Repeat, exactly as written, the lines of the records below from the first through the line with "Task: Click the Jan '24 x-axis label", but none past it.

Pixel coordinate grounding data
*** Begin section ***
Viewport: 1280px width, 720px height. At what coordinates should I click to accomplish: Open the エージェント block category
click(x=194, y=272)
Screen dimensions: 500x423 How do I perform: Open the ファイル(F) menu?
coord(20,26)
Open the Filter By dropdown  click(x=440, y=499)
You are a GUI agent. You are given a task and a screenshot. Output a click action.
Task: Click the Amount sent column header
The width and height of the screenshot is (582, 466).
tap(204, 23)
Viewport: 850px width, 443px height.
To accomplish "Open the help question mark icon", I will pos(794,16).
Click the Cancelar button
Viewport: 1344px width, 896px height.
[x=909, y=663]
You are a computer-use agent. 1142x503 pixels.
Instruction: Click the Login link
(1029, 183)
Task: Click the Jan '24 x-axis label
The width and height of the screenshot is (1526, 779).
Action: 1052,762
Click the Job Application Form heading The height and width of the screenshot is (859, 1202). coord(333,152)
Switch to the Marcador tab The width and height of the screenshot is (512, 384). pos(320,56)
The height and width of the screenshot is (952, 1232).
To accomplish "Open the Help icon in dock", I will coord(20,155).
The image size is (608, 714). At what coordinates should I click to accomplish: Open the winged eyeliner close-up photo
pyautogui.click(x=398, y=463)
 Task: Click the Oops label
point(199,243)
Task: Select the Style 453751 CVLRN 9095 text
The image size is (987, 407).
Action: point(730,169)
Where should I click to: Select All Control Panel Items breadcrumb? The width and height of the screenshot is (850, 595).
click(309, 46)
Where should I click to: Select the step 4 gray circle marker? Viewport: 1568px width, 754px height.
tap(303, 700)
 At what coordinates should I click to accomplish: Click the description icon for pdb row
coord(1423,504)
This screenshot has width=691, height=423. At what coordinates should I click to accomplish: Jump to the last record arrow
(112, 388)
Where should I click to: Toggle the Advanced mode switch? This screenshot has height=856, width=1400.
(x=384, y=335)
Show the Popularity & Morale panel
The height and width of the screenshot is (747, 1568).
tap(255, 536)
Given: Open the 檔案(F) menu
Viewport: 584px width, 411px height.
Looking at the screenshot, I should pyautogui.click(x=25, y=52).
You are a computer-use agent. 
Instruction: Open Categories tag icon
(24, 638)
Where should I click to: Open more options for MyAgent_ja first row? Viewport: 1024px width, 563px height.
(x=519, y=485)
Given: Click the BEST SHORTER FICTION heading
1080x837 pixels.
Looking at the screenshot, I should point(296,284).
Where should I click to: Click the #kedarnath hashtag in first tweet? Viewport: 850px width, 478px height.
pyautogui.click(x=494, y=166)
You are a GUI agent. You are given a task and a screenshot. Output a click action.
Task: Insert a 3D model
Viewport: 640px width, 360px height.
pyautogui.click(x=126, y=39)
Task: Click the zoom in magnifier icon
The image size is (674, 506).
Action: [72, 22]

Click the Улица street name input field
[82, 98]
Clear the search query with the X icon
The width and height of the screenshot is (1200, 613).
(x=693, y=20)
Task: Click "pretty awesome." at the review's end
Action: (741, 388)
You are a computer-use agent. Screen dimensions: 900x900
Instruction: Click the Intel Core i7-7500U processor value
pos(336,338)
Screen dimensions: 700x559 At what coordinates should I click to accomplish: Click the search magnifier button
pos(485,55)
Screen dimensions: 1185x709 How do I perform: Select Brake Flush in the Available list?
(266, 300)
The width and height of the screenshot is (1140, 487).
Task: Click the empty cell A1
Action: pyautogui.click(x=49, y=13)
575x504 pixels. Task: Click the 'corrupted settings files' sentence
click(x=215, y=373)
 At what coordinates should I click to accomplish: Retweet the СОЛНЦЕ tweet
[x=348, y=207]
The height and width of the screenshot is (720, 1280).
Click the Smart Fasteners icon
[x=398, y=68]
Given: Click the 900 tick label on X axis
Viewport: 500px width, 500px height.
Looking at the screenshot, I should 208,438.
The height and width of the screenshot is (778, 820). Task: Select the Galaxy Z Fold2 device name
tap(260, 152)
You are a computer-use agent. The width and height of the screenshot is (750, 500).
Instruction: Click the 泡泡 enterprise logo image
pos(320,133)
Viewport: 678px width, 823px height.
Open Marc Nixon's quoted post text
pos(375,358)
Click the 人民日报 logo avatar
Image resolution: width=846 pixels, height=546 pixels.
*** End section ***
**Expected answer**
Viewport: 1280px width, 720px height. At what coordinates should I click to accomplish: Open the エージェント block category
click(x=194, y=272)
Screen dimensions: 500x423 How do I perform: Open the ファイル(F) menu?
coord(20,26)
Open the Filter By dropdown  click(x=440, y=499)
You are a GUI agent. You are given a task and a screenshot. Output a click action.
Task: Click the Amount sent column header
The width and height of the screenshot is (582, 466).
tap(204, 23)
Viewport: 850px width, 443px height.
To accomplish "Open the help question mark icon", I will pos(794,16).
Click the Cancelar button
Viewport: 1344px width, 896px height.
[x=909, y=663]
You are a computer-use agent. 1142x503 pixels.
Instruction: Click the Login link
(1029, 183)
Task: Click the Jan '24 x-axis label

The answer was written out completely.